On Monday 28 July 2008 16:51, Andrew Morton wrote:
> On Mon, 28 Jul 2008 13:34:12 +0900 Hisashi Hifumi 
<hifumi.hisashi@....ntt.co.jp> wrote:
> > Hi
> >
> > >> > Are there significant numbers of people using block size < page size
> > >> > in situations where performance is important and significantly
> > >> > improved by this patch?
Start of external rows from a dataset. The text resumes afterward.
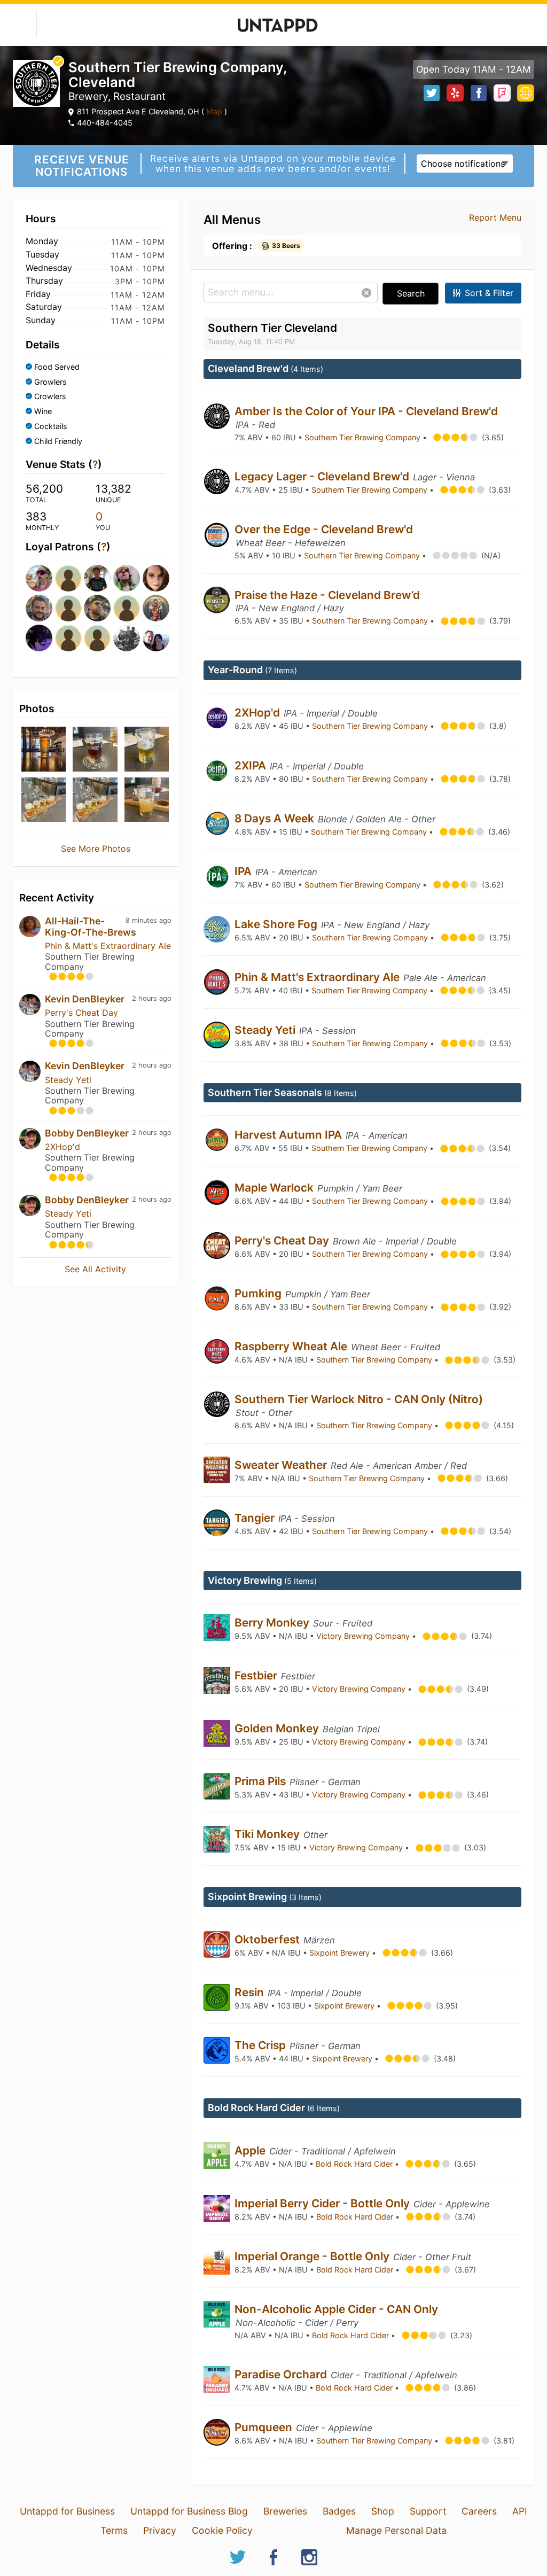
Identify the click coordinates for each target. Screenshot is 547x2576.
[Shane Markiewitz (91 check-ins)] (95, 578)
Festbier (257, 1675)
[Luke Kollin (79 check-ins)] (66, 608)
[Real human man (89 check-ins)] (124, 578)
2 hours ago (151, 998)
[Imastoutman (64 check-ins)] (95, 638)
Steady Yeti (68, 1080)
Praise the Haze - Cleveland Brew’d (327, 595)
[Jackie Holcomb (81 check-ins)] (154, 578)
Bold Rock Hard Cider (355, 2163)
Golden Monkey (278, 1728)
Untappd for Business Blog (189, 2511)
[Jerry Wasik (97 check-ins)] (66, 578)
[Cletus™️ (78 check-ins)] (95, 608)
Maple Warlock (275, 1187)
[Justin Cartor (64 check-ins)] (124, 638)
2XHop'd (62, 1146)
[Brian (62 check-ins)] (154, 638)
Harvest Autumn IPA (290, 1134)
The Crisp (261, 2045)
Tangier (256, 1517)
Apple (251, 2150)
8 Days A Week (276, 818)
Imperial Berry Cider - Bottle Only (323, 2203)
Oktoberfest (268, 1939)
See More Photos (95, 848)
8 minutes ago (148, 920)
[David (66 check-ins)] (66, 638)
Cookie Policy (222, 2530)
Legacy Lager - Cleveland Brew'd (323, 476)
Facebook (478, 93)
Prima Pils (261, 1781)
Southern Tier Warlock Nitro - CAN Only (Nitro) (359, 1399)
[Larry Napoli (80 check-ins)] (37, 608)
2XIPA (252, 765)
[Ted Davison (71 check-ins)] (154, 608)
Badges (339, 2511)
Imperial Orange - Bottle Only (313, 2256)
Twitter (431, 93)
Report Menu (495, 217)
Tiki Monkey (268, 1834)
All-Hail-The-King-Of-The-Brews (90, 926)
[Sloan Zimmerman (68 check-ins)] (37, 638)
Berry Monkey (273, 1622)
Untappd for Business (67, 2511)
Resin (251, 1992)
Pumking (259, 1293)
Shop (382, 2511)
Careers (479, 2511)
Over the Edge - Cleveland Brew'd (324, 529)
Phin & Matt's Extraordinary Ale (108, 945)
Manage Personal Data (396, 2530)
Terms (114, 2530)
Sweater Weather (282, 1465)
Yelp (455, 93)
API (519, 2511)
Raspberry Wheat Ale (292, 1346)
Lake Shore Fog (277, 924)
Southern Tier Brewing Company (363, 437)
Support (428, 2511)
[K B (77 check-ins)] (124, 608)
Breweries (285, 2511)
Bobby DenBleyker (87, 1133)
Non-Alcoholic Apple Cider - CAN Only (336, 2309)
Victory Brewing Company (364, 1635)
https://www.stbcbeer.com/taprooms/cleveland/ (525, 93)
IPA (244, 871)
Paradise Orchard (282, 2374)
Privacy (159, 2530)
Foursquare (502, 93)
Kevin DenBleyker (84, 999)
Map (214, 111)
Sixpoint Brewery (340, 1952)
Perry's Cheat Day (81, 1012)
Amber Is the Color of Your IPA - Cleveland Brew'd (366, 411)
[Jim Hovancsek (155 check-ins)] (37, 578)
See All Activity (95, 1269)
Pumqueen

Can you give any performance numbers to
> > >> > illustrate perhaps?
> > >>
> > >> With XFS lots of people use 4k blocksize filesystems on ia64 systems
> > >> with 16k pages, so an optimization like this would be useful.
> > >
> > >As Nick says, we really should have some measurement results which
> > >confirm this theory.  Maybe we did do some but they didn't find theor
> > >way into the changelog.
> > >
> > >I've put the patch on hold until this confirmation data is available.
> >
> > I've got some performance number.
> > I wrote a benchmark program and got result number with this program.
> > This benchmark do:
> > 	1, mount and open a test file.
> > 	2, create a 512MB file.
> > 	3, close a file and umount.
> > 	4, mount and again open a test file.
> > 	5, pwrite randomly 300000 times on a test file. offset is aligned by IO
> > size(1024bytes). 6, measure time of preading randomly 100000 times on a
> > test file.
> >
> > The result was:
> > 	2.6.26
> >         330 sec
> >
> > 	2.6.26-patched
> >         226 sec
> >
> > Arch:i386
> > Filesystem:ext3
> > Blocksize:1024 bytes
> > Memory: 1GB
> >
> > On ext3/4, a file is written through buffer/block. So random read/write
> > mixed workloads or random read after random write workloads are optimized
> > with this patch under pagesize != blocksize environment. This test result
> > showed this.

Yeah, thanks for the numbers.


> OK, thanks.  Those are pretty nice numbers for what is probably a
> fairly common workload.

What kind of workloads does this kind of thing?